Westliches Politikverständnis schwer nachvollziehbar
Interessant an dieser Stelle ist die Verzahnung unterschiedlicher Demokratie- und Wertevorstellungen, die sich bei genauem Betrachten gesellschaftlicher Strukturen erkennen lässt. Dr. Mark Thompson, Professor für Politikwissenschaft an der King Fahd University of Petroleum and Minerals in Dhahran erklärt seinen Studenten oft: „You can be the best engineer in the world. But if you don’t know how the world works today, you are not going to come very far“. Freilich gilt dies für jedes Handwerk auf der Welt, doch erst in zahlreichen Gesprächen mit der Bevölkerung und insbesondere der politischen Führung des Landes wird ein markanter Unterschied zwischen der arabischen und westlichen Welt deutlich: So ist das westliche Politik- und Demokratieverständnis, dessen Charakteristikum eine durch Wahlen bedingte, veränderliche Politik hervorbringt, insbesondere für saudische politische Entscheidungsträger schwer nachvollziehbar. Die politische Kultur Saudi-Arabiens zeichnet sich durch eine Art verlässliche Kontinuität aus; ein Politikwechsel alle vier bis fünf Jahre wird aus diesem Grund nicht selten einem Wortbruch gleichgesetzt. Aus Sicht der saudischen politischen Elite fällt der politischen Freiheit des Westens regelmäßig die Verlässlichkeit ihrer strategischen Partner zum Opfer.

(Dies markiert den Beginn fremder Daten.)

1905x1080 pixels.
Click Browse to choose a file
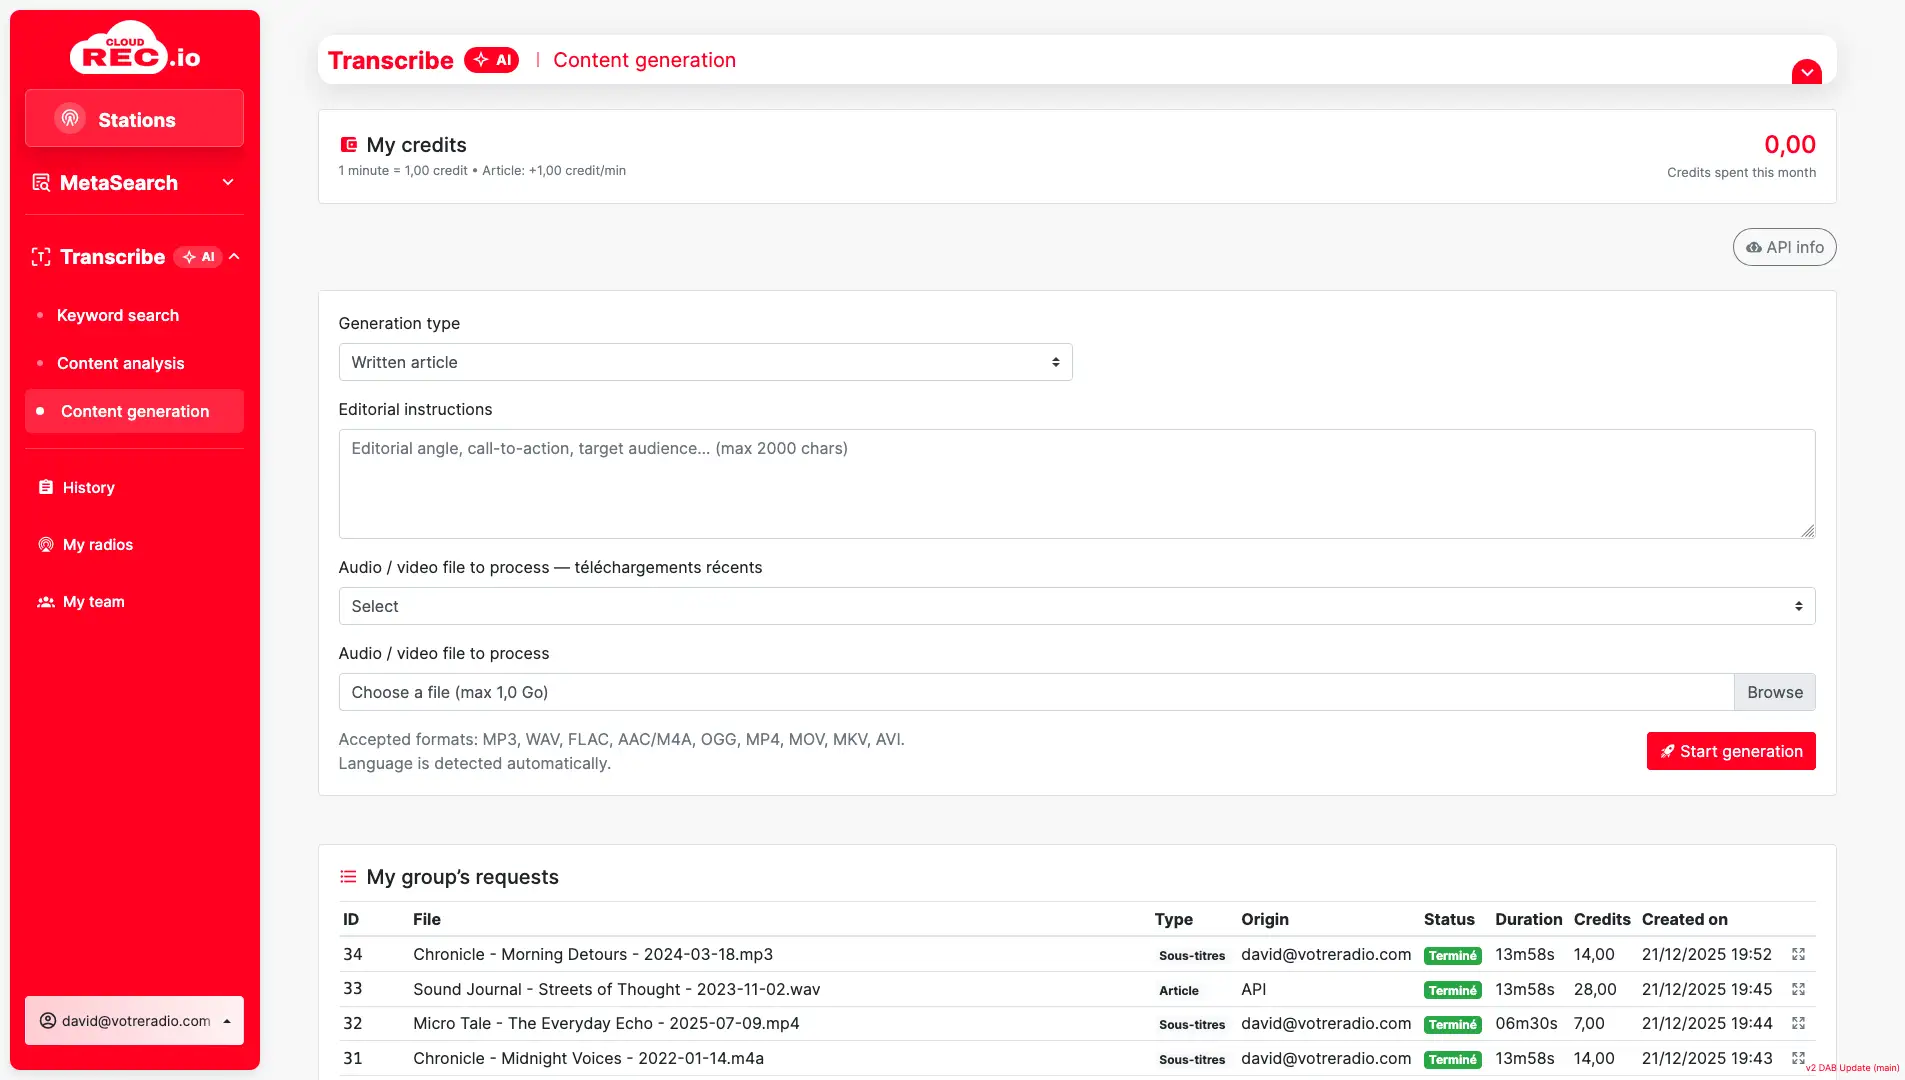point(1774,692)

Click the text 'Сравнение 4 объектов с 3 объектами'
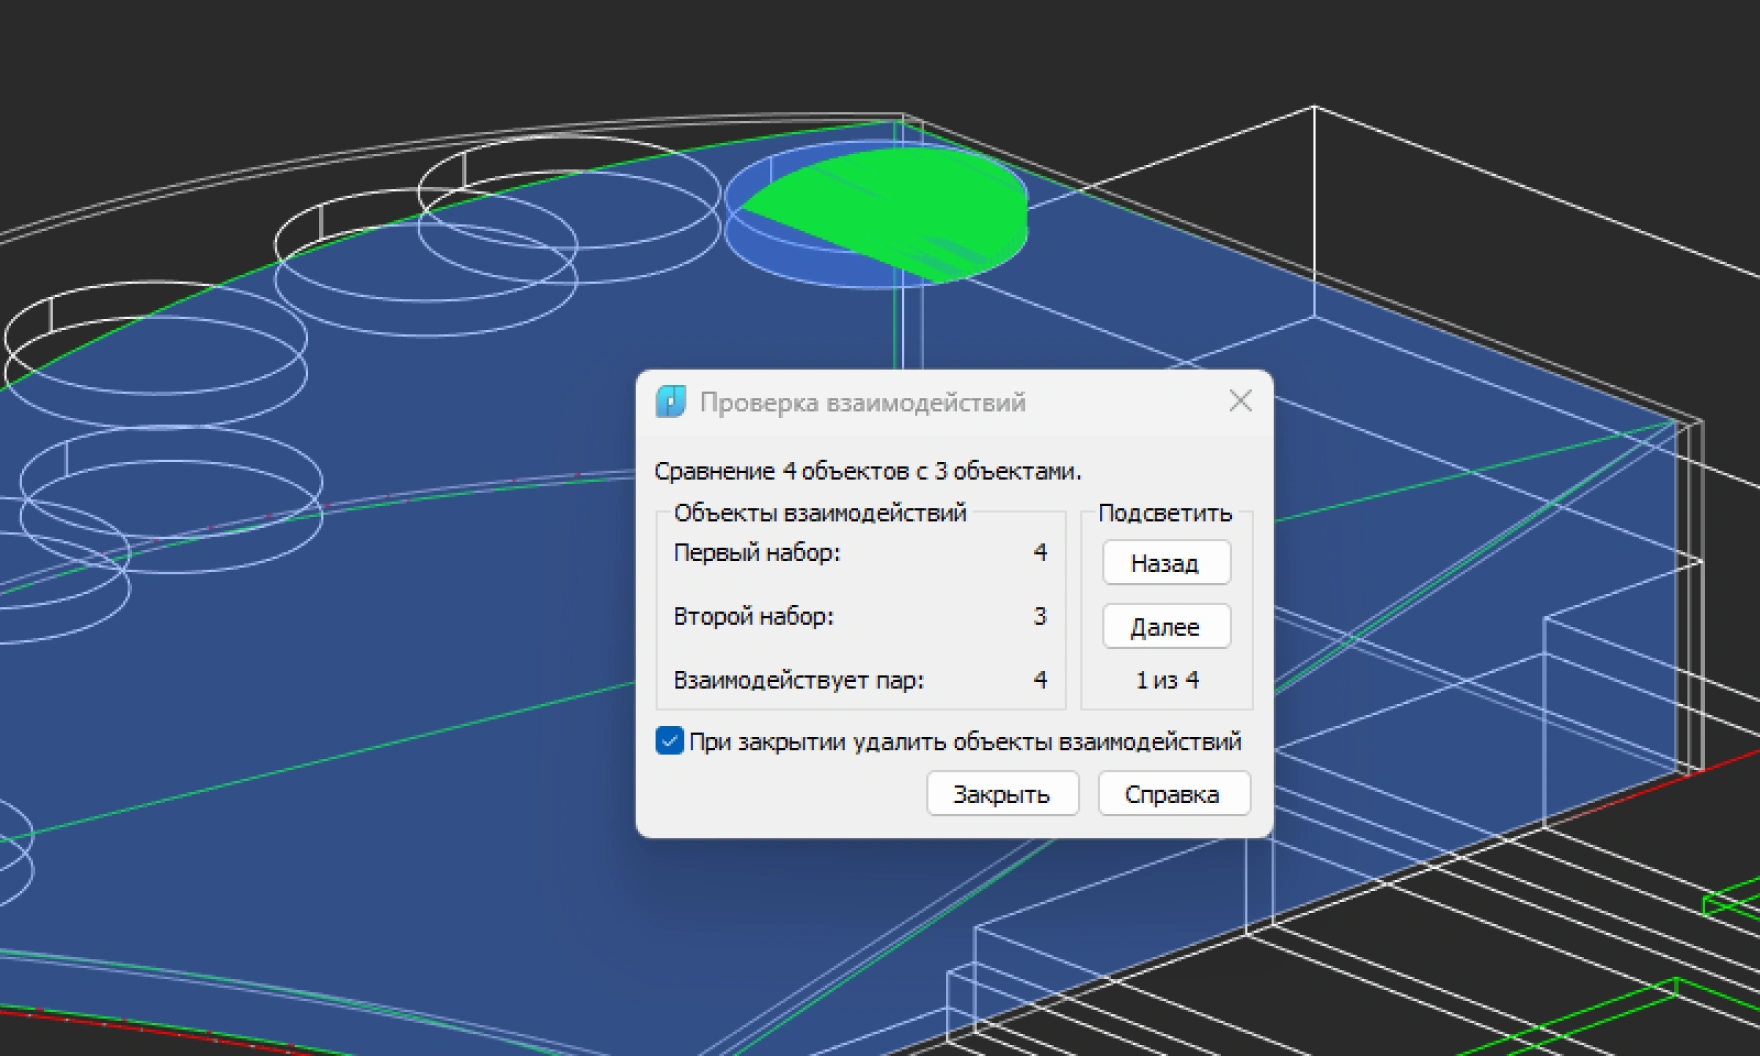click(x=868, y=472)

Das Gleichgewicht der Kräfte erhalten
Kulturelle Unterschiede lassen sich auch bei genauerer Betrachtung politischer Prozesse erkennen. Die Außenpolitik Saudi-Arabiens ist eine weitgehend reaktive, aber in Methodik, Strategie und Norm sehr konstante Politik die durch langsame Entscheidungsfindungsprozesse bedingt wird. Langwierige Kommunikationsverfahren sowie ein stetes Streben nach Konsens innerhalb des Regimes sind hier zentrale Merkmale. Das Königreich sieht sich als Regionalmacht, die ihren Einflussbereich auf der Arabischen Halbinsel sichern und das Kräftegleichgewicht im Nahen und Mittleren Osten zugunsten moderater Kräfte zu beeinflussen sucht. Neben nationalstaatlicher Sicherheit und regionaler Stabilität zählen wirtschaftliche Prosperität und die Aufrechterhaltung der bald siebzigjährigen strategischen Allianz mit den USA zu den Grundpfeilern saudischer Außenpolitik.